Alterações climáticas: um peso para o continente
A retirada dos EUA do Acordo de Paris, em 2017, foi outra decisão polémica que teve impacto directo em África. Enquanto potência económica e segundo maior emissor global de gases de efeito estufa, a saída americana debilitou significativamente os esforços globais para limitar o aquecimento global.
África é um dos continentes mais vulneráveis às mudanças climáticas, apesar de ser um dos que menos contribui para o fenómeno. Secas extremas, desertificação, cheias e ciclones têm afectado milhões de vidas, prejudicando a segurança alimentar, os meios de subsistência e o desenvolvimento sustentável.
A ausência dos EUA do Acordo de Paris não só enfraqueceu o financiamento global para combater as mudanças climáticas, como também criou incertezas sobre o compromisso internacional. Em países como Moçambique, que enfrenta ciclones devastadores, ou o Sahel, gravemente afectado pela desertificação, os danos ambientais exacerbam conflitos internos e forçam deslocamentos em massa.

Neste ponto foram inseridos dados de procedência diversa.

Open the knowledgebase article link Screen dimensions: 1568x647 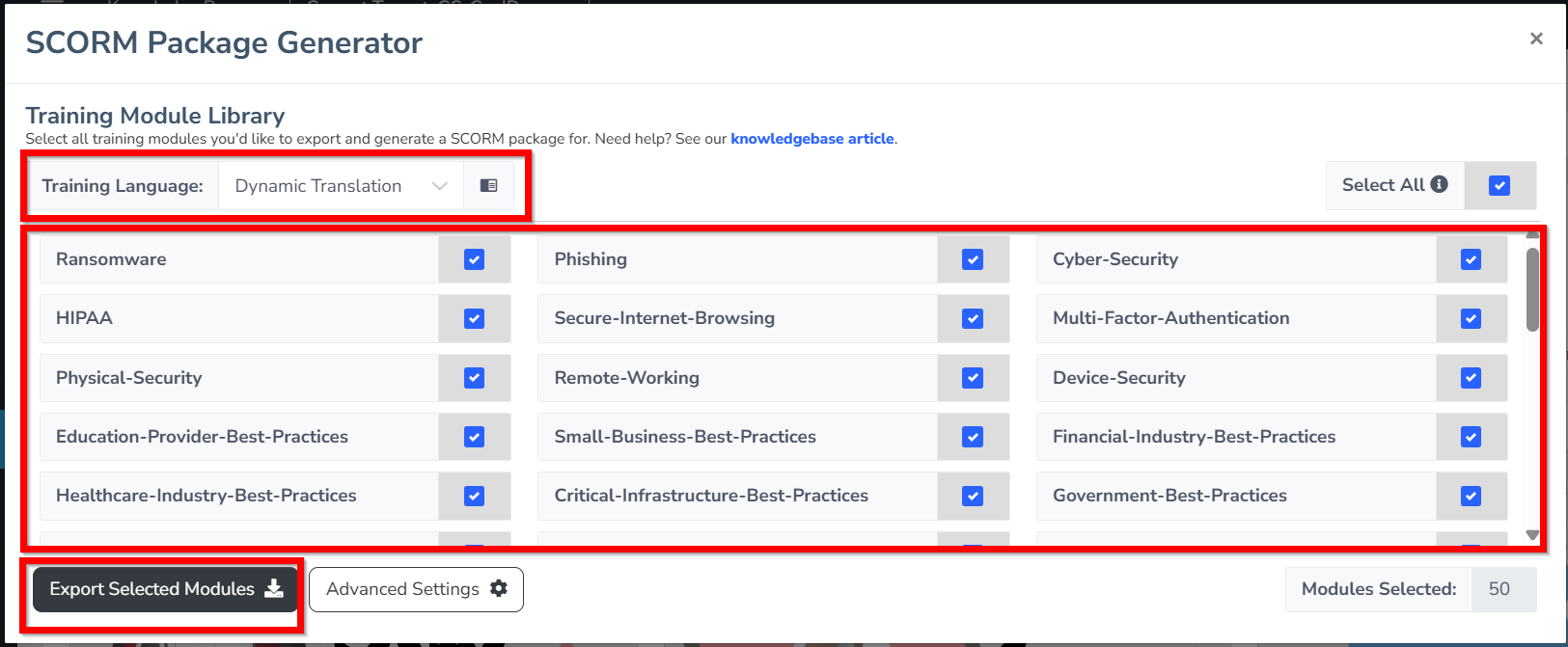[x=812, y=139]
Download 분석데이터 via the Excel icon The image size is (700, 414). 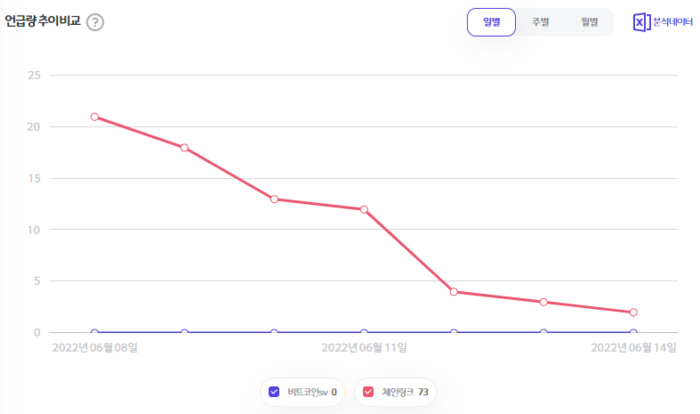[x=642, y=22]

Este cenário reforça a importância de os países africanos assumirem a liderança na agenda ambiental e fortalecerem a cooperação com outras potências, como a União Europeia e a China, para mitigar os impactos das alterações climáticas e assegurar recursos necessários para a resiliência climática.
Um apelo à cooperação e ao multilateralismo
As decisões unilaterais da administração Trump mostraram a fragilidade de um sistema internacional que depende das decisões das grandes potências. Os desafios enfrentados por África nas áreas da saúde, da energia e do ambiente demonstram que o continente não pode depender exclusivamente de actores externos para resolver os seus problemas estruturais.
Nesse sentido, África deve priorizar a construção de mecanismos internos que reduzam a dependência de acordos internacionais ou de financiamentos de potências como os EUA. Por exemplo:
Na saúde, fortalecer o Africa CDC e promover iniciativas locais de investigação biomédica.
Na economia, acelerar a implementação da Zona de Livre Comércio Continental Africana (AfCFTA) para estimular o comércio intra-africano e reduzir a dependência de recursos primários.
Na sustentabilidade, fomentar políticas ambientais regionais e assumir uma posição de liderança em negociações climáticas globais.
Por outro lado, a eleição de Joe Biden representou um regresso ao multilateralismo, com os EUA a reentrarem na OMS e no Acordo de Paris. Esta inversão demonstra como as mudanças de administração nas grandes potências podem afectar drasticamente os rumos do continente africano.
Conclusão
África encontra-se num ponto de inflexão: os desafios impostos pelas políticas externas das grandes potências, como os Estados Unidos, mostram que a sua posição no sistema internacional deve ser repensada. Através de maior integração regional e autonomia estratégica, o continente pode transformar estas crises em oportunidades para impulsionar o crescimento sustentável e assegurar um papel mais relevante na governação global.
O que é inegável é que, no cenário global em constante mudança, África terá de demonstrar resiliência, inovação e visão estratégica para trilhar o seu próprio caminho rumo ao desenvolvimento. É apenas com um continente unido e cooperante que o impacto de decisões externas pode ser mitigado, garantindo um futuro mais próspero para as gerações vindouras.